Data entries
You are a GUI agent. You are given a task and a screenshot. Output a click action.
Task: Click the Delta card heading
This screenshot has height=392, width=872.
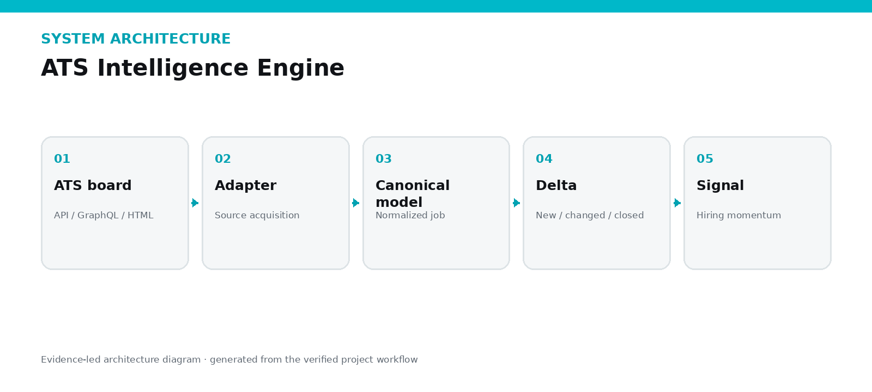coord(556,186)
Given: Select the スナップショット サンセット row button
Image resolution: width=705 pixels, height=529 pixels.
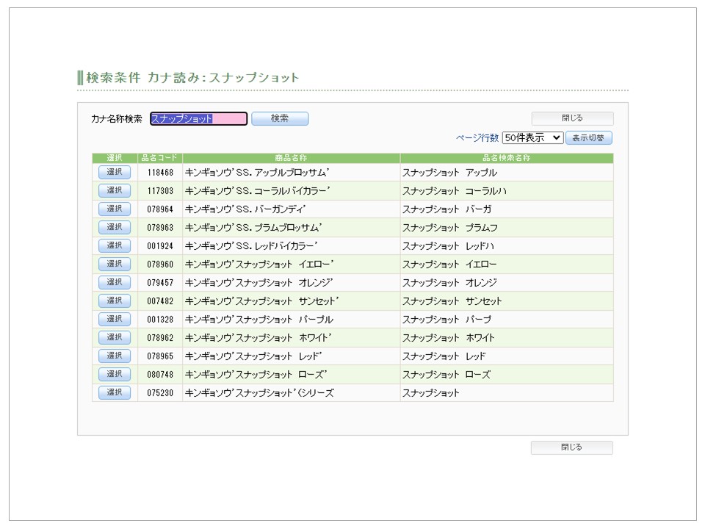Looking at the screenshot, I should 115,301.
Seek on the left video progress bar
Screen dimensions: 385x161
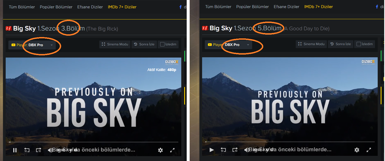pos(94,142)
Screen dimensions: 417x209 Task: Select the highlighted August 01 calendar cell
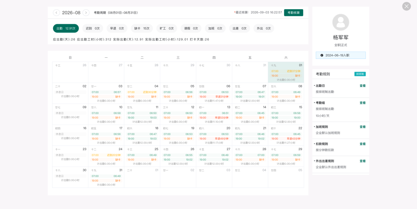(x=286, y=72)
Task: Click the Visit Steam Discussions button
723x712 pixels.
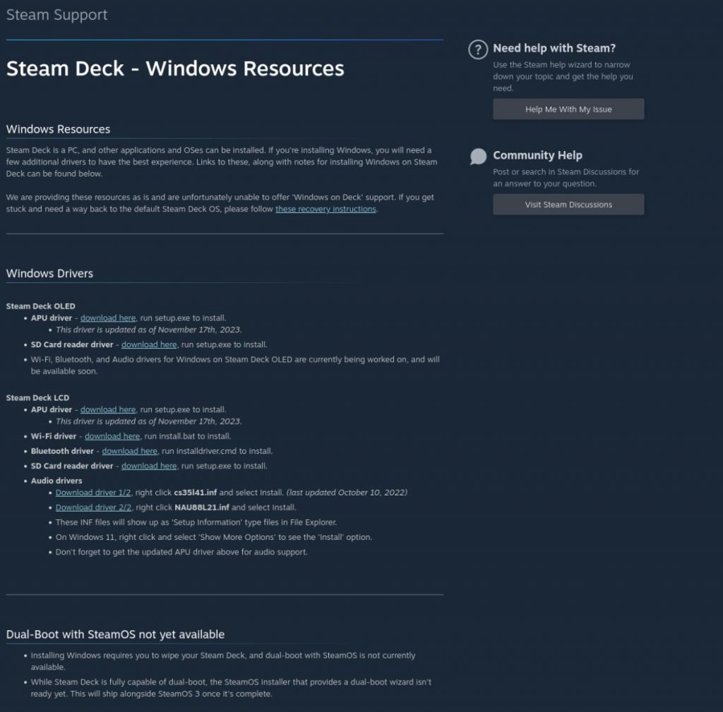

§ **What to produce**
The records above are to be repeated exactly, with the pictures left out.

§ **Your solution**
You are a GUI agent. You are given a task and a screenshot. Output a click action.
Task: Click the Delta card heading
This screenshot has height=392, width=872.
coord(556,186)
Given: Select the スナップショット サンセット row button
Image resolution: width=705 pixels, height=529 pixels.
Looking at the screenshot, I should 115,301.
Seek on the left video progress bar
Screen dimensions: 385x161
pos(94,142)
Screen dimensions: 417x209 Task: Select the highlighted August 01 calendar cell
(x=286, y=72)
Task: Click the Visit Steam Discussions button
723x712 pixels.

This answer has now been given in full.